The Defendant obtained title to the premises under an arrangement with the Plaintiff, Mrs. Sanford, by which he was to purchase the property for her benefit.
He paid the trifling sum of $20, and within a few months after sold for $2,000. He allowed Mrs. Sanford to have $1,000 of the advance, but refused to recognize her right to the remainder, and defends this action for such balance on the ground that the arrangement with Mrs. S., under which he took the title, was void by the statute of frauds.
The circumstances attending his purchase are not obscured in the least by any doubts, either as regards the facts or their moral bearing; nor is any excuse or apology offered for his violated faith; and the simple question presented to this Court is, whether the fruits of his perfidy are secured to him by a law having for its object the prevention of frauds.
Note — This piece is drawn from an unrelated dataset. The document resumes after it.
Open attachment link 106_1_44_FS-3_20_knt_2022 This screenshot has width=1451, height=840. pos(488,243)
It stands indisputably proved that the Defendant obtained this title on the pretence that he was purchasing for Mrs. Sanford, as a friendly act to her, and under an agreement with her that he would take and hold the title for her benefit. Having thus obtained the title in himself, he claims and insists that he is under no legal obligation to carry out the arrangement because it is not evidenced by a writing, and that he may violate the trust and confidence reposed in him with impunity.
But the law will not give its aid in support of a wrong and fraud so flagrant. If the question could ever have been consid*351ered open for discussion, it must now be deemed settled by the recent decision of this Court in Ryan v. Dox (34 N. Y. 301), wherein the equitable principle is recognized as the established law of this State, that “ equity will at all times lend its aid to defeat a fraud, notwithstanding the statute of frauds.”
The case cited is very nearly the counterpart of this under consideration ; where the Defendant purchased on a mortgage sale, at an inadequate price, under an agreement with the mortgagor that the purchase should be for the benefit of the latter ; and it was held that he was to be deemed the trustee of the party for whom he undertook the purchase, and that it was no objection that the agreement was not in writing. In the opinion in that case the learned Chief Judge has fully discussed the question, here again presented, on principle and authority, and alludes approvingly to the disposition of this case at General Term. The case of Morey v. Herrick (18 Penn. St. Rep. 128) and of Soggins v. Heard (31 Miss.; 2 Geo. 426) are also directly in point. The decision in Ryan v. Dox renders further consideration of this case quite unnecessary.
The judgment should be affirmed.
All concur except Hunt, J., who dissents.